Monday, September 12, 2011

How would a study of forced homeschooling go?

One thing missing from all the data of homeschooling, are apathetic parents.  I sometimes hear in political discussions how homeschooling is "all well and good for you people, but most parents would never teach their own".  And I have my suspicions, but I would love for a real large scale study with control and everything to look into it.

If we could take a group of parents who are currently in public school and divide them into three groups.

Group one, nothing interesting, have them carry on as usual in public school as a control group.  (though using the whole rest of the nation as a control group aught to work.)

Group two - insist they homeschool.  Not folk who want to homeschool already, but folk who signed a guarantee agreement to educate their kids the way the study says, and the study says they are in charge.  I don't think any particular brand of homeschooling matters, just that the parents are now in charge.  Of course provide links to local support -or at least a suggestion that they use the internet to find info. (it would be easier to get good results if the study were done in a city like Charlotte with lots of homeschool support, but for accurate results I think a random sampling of cities would be better)

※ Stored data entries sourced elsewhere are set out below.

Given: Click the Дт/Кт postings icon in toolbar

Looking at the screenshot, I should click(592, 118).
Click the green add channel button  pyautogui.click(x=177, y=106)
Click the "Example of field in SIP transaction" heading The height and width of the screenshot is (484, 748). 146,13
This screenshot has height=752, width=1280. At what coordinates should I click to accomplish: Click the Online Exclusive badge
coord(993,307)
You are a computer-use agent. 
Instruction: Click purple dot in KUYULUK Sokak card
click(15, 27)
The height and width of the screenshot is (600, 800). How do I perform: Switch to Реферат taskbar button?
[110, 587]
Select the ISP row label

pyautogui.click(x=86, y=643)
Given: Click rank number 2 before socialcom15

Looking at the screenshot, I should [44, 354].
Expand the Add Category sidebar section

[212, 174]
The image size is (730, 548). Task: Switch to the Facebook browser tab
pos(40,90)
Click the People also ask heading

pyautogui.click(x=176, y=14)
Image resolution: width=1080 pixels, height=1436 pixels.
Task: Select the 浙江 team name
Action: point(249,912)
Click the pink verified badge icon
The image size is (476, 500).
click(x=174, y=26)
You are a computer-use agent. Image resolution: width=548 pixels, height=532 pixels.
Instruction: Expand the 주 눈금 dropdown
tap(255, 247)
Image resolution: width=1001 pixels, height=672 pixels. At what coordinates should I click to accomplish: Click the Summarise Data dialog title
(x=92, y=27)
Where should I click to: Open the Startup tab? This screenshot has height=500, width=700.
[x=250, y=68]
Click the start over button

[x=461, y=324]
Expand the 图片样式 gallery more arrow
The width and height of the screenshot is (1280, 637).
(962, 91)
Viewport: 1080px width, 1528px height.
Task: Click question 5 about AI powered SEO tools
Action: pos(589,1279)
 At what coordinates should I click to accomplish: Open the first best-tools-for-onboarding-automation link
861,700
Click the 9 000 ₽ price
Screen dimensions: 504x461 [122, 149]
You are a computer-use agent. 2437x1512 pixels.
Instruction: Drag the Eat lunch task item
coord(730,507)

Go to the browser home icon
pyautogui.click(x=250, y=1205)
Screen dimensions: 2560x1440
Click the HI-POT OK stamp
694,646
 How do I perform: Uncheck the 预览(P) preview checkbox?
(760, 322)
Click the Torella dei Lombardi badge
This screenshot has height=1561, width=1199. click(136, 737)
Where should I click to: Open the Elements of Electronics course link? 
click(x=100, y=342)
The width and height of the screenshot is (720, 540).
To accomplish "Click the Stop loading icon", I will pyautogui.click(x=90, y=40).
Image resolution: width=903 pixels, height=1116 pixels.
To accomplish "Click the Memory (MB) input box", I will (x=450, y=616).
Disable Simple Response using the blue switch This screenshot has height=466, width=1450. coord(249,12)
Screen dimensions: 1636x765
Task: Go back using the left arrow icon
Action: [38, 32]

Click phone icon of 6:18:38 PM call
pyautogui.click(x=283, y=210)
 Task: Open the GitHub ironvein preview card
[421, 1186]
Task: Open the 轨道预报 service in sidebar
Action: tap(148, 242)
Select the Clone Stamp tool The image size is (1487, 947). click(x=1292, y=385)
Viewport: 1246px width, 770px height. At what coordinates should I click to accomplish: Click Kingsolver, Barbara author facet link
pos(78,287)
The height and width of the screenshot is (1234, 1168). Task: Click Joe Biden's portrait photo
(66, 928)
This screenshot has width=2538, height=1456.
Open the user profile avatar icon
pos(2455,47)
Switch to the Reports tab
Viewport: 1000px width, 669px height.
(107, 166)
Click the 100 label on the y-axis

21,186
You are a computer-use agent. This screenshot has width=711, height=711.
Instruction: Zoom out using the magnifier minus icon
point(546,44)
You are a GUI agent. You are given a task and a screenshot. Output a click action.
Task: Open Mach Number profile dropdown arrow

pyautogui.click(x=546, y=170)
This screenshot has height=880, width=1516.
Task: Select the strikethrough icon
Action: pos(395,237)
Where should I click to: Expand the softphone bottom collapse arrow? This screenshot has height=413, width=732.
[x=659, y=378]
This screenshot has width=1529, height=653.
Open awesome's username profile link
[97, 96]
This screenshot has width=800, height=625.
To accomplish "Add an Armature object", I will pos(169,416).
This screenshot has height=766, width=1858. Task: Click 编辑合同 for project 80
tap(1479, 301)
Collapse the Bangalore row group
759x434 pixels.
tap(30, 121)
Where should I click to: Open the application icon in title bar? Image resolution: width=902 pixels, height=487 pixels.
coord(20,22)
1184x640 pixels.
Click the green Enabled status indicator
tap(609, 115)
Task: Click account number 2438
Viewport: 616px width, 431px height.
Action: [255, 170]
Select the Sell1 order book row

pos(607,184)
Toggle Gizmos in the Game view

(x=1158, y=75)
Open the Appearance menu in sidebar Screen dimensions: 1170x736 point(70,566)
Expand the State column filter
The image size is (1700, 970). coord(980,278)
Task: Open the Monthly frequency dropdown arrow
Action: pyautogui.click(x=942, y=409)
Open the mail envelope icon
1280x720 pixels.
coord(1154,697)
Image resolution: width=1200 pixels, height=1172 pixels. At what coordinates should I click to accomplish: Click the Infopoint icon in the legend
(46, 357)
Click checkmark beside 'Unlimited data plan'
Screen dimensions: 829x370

Group three - Insist the parents volunteer at the school, be active in homework, and participate in the education of their children just as much as a homeschooler would have to (like good parents already do really).

Sadly the only way to compare the groups would be tests, though I think a psyche test in addition to academic tests would be a good idea.

In the end, I am sure group one would fare the worst, but of group two and three, those are the results I am curious about, is it really just as good for a parent to be active as it is to homeschool?  Of course I believe homeschooling is better (or at least easier on me), but I don't see hard scientific evidence to prove that.

Would it be better to take parents of newborns so that they know from day one how they are going to school?  Or maybe age 3 or 4.  Or maybe highschool......

Or maybe it would be better to do highschool only the KID has to take responsibility for their own education.  Which really by the teen years a kid aught to try and do.

1 comment:

  1. Even when parents are involved the kids still have time to waste in lines, in waiting for someone to be quiet, etc.